▸ TASK INSTRUCTIONS
Scan the data below and copy each line where "link" occurs.

◆ ◆ ◆ ◆ ◆ ◆ ◆

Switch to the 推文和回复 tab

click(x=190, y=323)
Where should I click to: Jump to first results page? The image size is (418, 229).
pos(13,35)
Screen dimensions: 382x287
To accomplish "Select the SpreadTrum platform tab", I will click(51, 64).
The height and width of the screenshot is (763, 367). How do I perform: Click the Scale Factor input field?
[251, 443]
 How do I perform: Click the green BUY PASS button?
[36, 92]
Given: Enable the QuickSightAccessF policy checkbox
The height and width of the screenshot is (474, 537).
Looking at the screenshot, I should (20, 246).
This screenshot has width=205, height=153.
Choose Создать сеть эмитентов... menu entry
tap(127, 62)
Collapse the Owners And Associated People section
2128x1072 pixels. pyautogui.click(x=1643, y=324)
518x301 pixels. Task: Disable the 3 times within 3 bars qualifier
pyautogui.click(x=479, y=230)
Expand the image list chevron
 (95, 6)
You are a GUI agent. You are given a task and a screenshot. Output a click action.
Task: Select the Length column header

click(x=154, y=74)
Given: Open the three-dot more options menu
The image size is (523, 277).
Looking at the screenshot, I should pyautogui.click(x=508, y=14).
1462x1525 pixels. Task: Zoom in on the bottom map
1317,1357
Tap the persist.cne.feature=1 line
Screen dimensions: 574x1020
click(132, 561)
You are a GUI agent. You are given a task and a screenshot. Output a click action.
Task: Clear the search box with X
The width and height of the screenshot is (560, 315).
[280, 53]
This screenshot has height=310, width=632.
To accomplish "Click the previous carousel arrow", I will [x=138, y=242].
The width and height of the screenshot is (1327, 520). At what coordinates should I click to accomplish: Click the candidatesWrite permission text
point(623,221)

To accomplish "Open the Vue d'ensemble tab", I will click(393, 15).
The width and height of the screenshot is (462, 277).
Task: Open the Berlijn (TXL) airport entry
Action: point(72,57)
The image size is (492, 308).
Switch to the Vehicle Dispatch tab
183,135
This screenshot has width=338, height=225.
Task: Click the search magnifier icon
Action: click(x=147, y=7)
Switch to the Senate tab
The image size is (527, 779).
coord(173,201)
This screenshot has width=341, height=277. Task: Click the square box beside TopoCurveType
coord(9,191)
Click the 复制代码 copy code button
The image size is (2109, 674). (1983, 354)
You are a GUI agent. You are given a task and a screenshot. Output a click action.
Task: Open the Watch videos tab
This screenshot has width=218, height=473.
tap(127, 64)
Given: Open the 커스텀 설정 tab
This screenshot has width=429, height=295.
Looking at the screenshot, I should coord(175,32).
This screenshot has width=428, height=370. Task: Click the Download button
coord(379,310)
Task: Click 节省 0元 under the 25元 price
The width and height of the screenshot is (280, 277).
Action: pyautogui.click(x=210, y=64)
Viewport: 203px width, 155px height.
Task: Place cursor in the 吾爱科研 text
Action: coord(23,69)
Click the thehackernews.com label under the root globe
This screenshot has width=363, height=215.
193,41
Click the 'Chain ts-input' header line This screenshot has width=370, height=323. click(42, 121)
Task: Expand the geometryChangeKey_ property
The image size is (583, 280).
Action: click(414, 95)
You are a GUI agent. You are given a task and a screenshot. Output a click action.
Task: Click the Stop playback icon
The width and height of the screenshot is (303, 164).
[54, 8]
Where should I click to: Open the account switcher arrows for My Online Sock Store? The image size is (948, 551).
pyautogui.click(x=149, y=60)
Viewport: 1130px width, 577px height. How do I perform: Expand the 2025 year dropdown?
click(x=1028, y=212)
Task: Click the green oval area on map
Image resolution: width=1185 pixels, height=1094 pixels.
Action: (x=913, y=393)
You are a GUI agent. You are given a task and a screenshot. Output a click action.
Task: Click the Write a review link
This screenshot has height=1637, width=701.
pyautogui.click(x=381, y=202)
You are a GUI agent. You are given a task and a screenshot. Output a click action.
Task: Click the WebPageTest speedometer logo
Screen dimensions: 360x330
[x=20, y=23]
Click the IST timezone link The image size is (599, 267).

◆ ◆ ◆ ◆ ◆ ◆ ◆

▸ TASK ANSWER
Task: Click the Write a review link
Click the IST timezone link The image size is (599, 267).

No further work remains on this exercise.